Goal of the exercise | Print the data below word for word, leaving out the pictures.

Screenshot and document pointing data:
★ ★ ★

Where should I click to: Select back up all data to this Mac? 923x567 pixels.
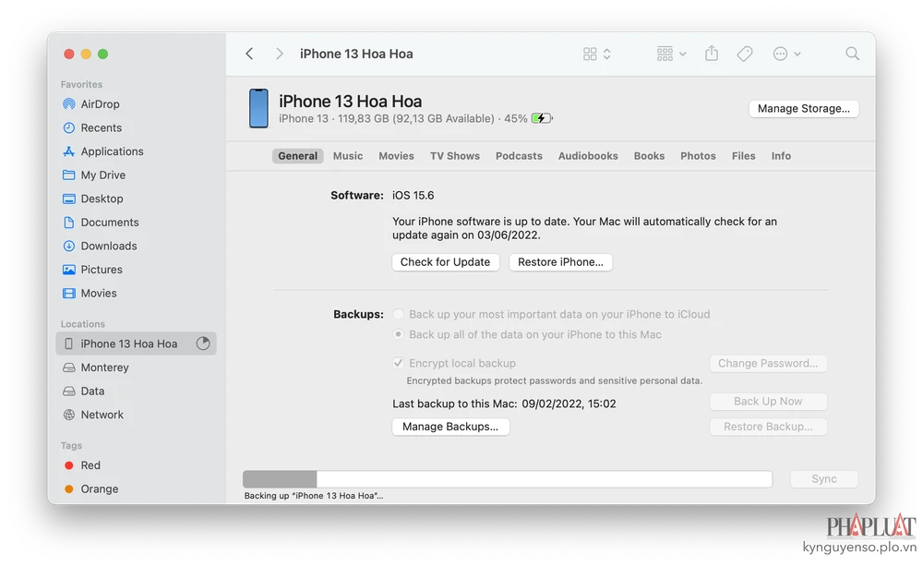[x=398, y=334]
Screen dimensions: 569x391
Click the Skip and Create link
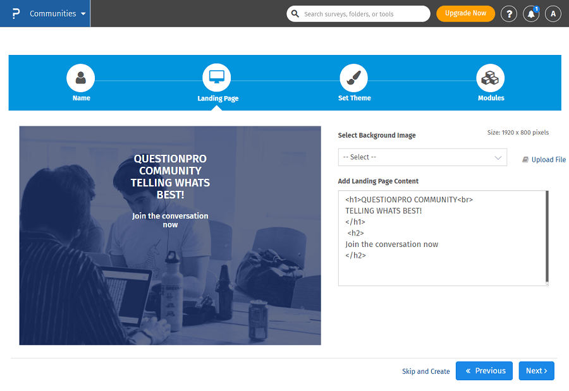point(425,371)
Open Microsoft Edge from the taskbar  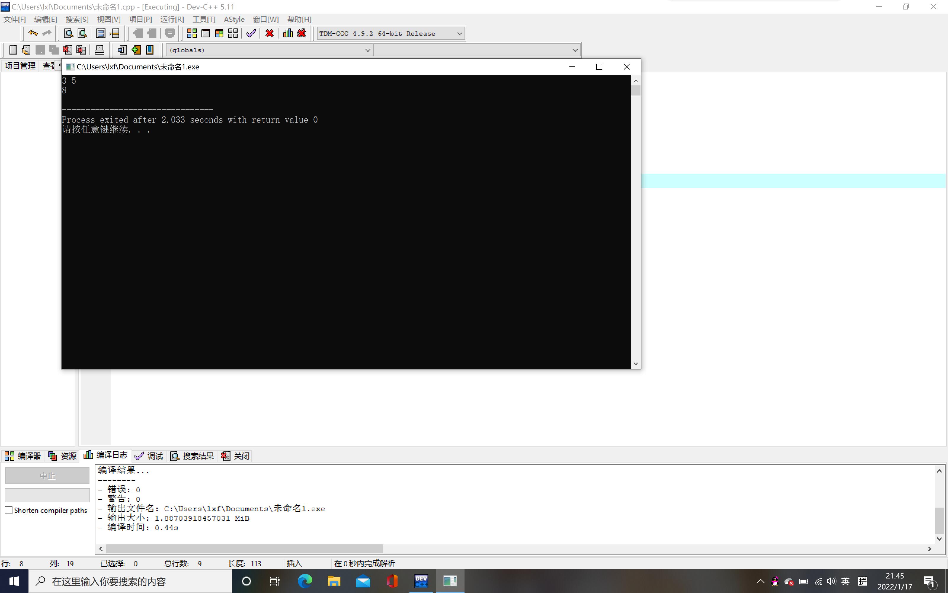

★ ★ ★

Expected output |
Where should I click to: Select back up all data to this Mac? 923x567 pixels.
[x=398, y=334]
Screen dimensions: 569x391
Click the Skip and Create link
point(425,371)
Open Microsoft Edge from the taskbar  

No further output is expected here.